Davalı vekili cevap dilekçesinde özetle; Müvekkilinin, davacı tarafın sunduğu hizmetten yararlanamadığını, bu hususa ilişkin olarak delil tespiti talep ettiklerini, Bakırköy Asliye Ticaret Mahkemesi’nin …… D.İş Sayılı dosyasından yapılan bilirkişi incelemesi neticesinde “mevcut durum itibariyle program tespit talep eden tarafın sistemlerinde çalışmamaktadır” denilmek suretiyle iddialarının genel anlamda ispatlandığını, veliler ve servis şoförleri tarafından, davacı tarafça sağlanan sisteme ilişkin birçok kez şikayette bulunulduğunu, davacı tarafça, sözleşmenin imzalanması sonrasında düzenlenen faturaların, müvekkili tarafından 8 günlük süre içerisinde iade edilmediği, TK 21/2 uyarınca itiraz edilmeyen faturaların kabul edilmiş sayılacağı iddia edildiğini, bu durumun yalnızca faturanın içeriğine ilişkin karine oluşturduğunu, söz konusu faturaların davacı şirkete iade de edildiğini, defter kayıtları incelendiğinde bu hususun görüleceğini, Yargıtay kararlarlarında faturaya ilişkin hizmetin sözleşmeye uygun biçimde verildiğinin de ayrıca ispatlanması gerektiği açıkça belirtildiğini, hizmet verilmek üzere müvekkiline teslim edilen tabletlerin, davacı tarafa teslim edilmek üzere depoda muhafaza edilmekte olup müvekkil şirket yetkililerinin sözlü iade taleplerinin davacı tarafça dikkate alınmadığını,hizmetin düzeltileceği vaadi ile müvekkilinin bir süre bekletildiğini ve nihayetinde düzelmeyen sistem sebebiyle müvekkilinin mağdur edildiğini, okullara servis hizmeti veren müvekkilinin, velilerin sisteme ilişkin şikayetleri üzerine ve okul yönetimlerinin müvekkil ile aralarındaki sözleşmeleri feshetme risklerine karşı, başka bir firma ile sözleşme imzalamak zorunda kaldığını, davanın reddine, yargılama harç, masraf ve vekalet ücretinin davacı taraf üzerinde bırakılmasına karar verilmesini talep etmiştir.
DELİLLER VE GEREKÇE:
Dava, alacağın tahsili için başlatılan icra takibine itirazın iptaline ilişkindir.
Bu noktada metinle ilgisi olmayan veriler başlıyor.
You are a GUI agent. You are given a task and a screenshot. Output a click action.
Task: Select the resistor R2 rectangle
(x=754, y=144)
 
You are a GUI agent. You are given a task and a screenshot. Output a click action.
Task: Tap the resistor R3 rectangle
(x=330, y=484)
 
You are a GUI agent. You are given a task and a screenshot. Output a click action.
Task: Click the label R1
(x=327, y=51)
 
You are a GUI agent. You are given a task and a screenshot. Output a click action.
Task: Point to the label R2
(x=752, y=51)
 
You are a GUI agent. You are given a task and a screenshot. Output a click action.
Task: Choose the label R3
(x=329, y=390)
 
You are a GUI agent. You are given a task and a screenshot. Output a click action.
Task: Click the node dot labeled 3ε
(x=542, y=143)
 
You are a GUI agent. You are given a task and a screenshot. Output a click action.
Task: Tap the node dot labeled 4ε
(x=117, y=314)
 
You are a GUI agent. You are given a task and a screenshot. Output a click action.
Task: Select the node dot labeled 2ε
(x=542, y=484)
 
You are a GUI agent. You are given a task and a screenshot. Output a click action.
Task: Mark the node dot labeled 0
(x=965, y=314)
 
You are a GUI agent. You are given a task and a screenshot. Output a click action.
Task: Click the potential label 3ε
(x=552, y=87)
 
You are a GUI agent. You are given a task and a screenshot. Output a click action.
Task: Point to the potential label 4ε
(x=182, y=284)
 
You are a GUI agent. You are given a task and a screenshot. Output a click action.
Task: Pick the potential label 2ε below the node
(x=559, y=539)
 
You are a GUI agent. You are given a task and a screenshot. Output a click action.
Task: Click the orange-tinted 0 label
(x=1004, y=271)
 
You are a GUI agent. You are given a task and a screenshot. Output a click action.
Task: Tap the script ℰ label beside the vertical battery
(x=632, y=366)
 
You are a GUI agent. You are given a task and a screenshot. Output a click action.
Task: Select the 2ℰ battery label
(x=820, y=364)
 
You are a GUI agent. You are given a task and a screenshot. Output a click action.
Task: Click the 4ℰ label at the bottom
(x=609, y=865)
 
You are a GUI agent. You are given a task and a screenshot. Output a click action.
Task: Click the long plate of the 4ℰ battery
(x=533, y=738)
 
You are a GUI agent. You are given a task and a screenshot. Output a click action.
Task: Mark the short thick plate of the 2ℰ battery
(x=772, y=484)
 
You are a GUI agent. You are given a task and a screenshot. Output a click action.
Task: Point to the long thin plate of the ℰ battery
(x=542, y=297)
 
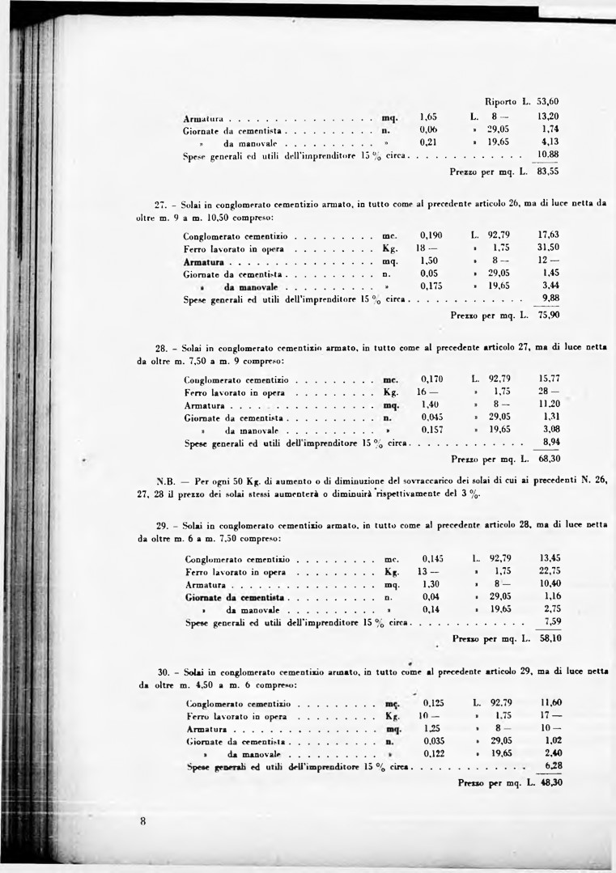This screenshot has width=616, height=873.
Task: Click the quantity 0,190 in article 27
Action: pos(431,235)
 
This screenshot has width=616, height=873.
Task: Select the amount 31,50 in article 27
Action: pos(549,248)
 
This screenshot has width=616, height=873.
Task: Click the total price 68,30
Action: pos(550,459)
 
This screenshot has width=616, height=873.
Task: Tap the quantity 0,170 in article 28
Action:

Taraflar arasında bilgisayar programı hizmeti ve tablet satımı konusunda sözleşme ilişkisi bulunduğu, uyuşmazlığın satım konusu hizmette ayıp bulunup bulunmadığı varsa niteliği, süresinde ayıp ihbarı yapılıp yapılmadığı, bu kapsamda davacının alacağının miktarı noktasında uyuşmazlık olduğu tespit edilmiştir.
Takip dosyasının incelenmesinde, davacı tarafından davalı aleyhine 108.208,20 TL alacağın tahsili amacıyla ilamsız takip başlatıldığı, süresinde borç ve ferilerine itiraz edilmesi sonucu takibin durduğu, itiraz ve davanın süresinde olduğu anlaşılmıştır.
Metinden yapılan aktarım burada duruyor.